Screenshot grounding data
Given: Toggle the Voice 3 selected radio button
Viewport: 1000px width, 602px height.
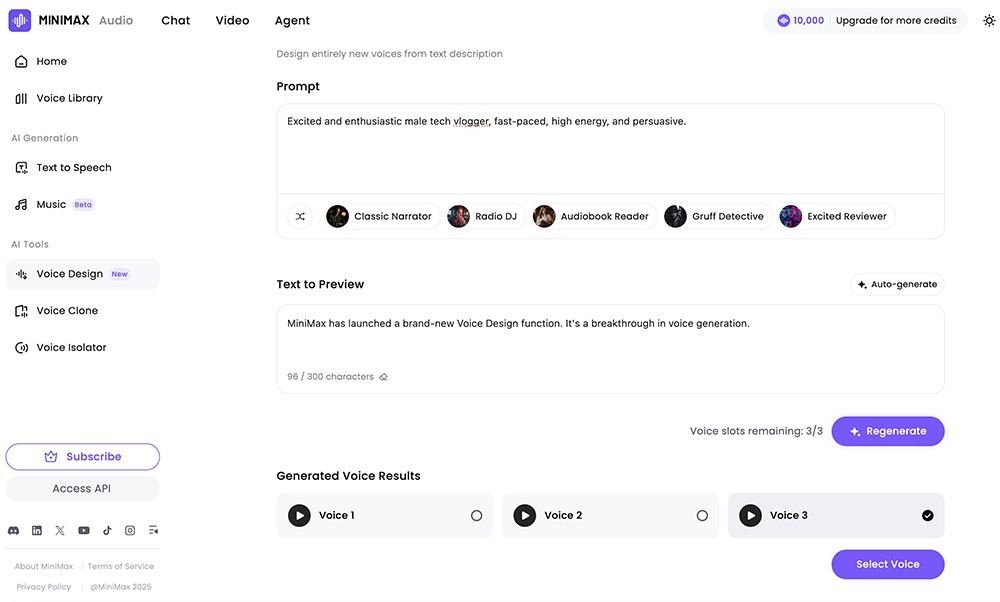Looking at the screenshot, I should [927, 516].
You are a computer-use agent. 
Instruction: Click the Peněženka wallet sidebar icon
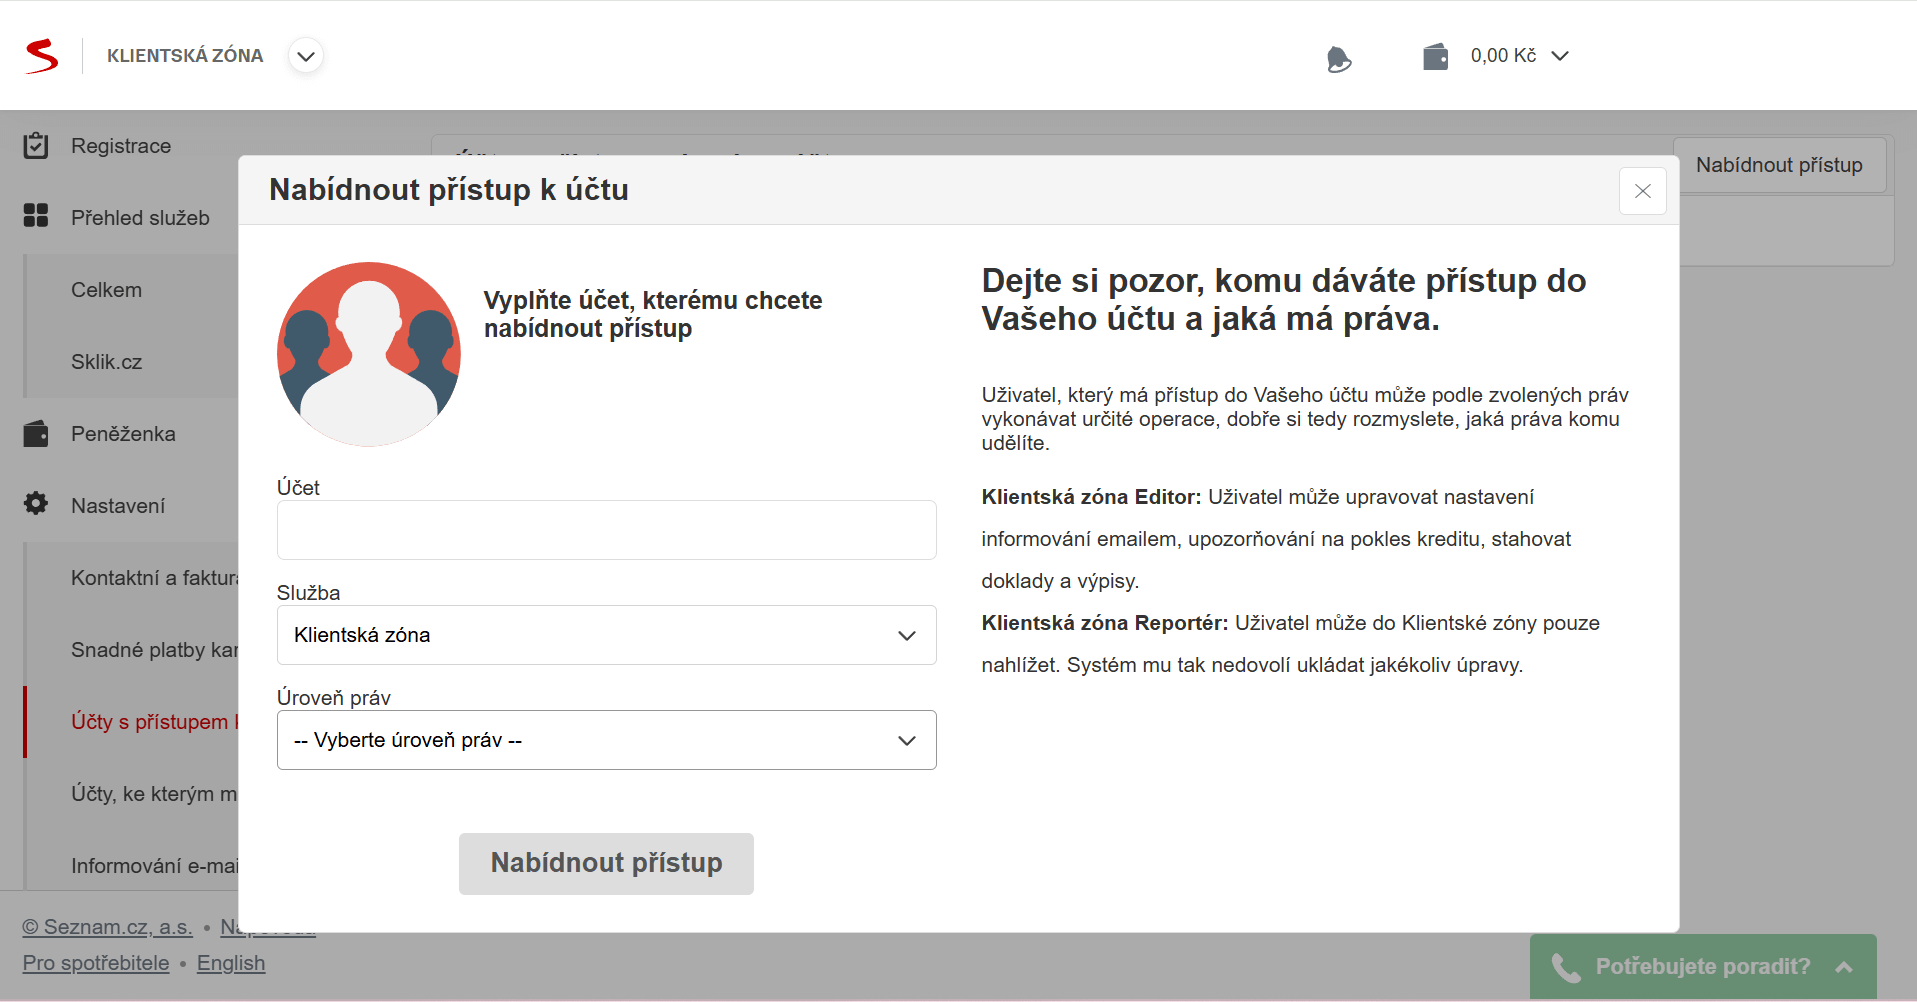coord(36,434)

§ Exercise brief: Would you please repeat all the data word for word, but without the pictures?

§ The completed task:
Given: Toggle the Voice 3 selected radio button
Viewport: 1000px width, 602px height.
Looking at the screenshot, I should [927, 516].
You are a computer-use agent. 
Instruction: Click the Peněženka wallet sidebar icon
coord(36,434)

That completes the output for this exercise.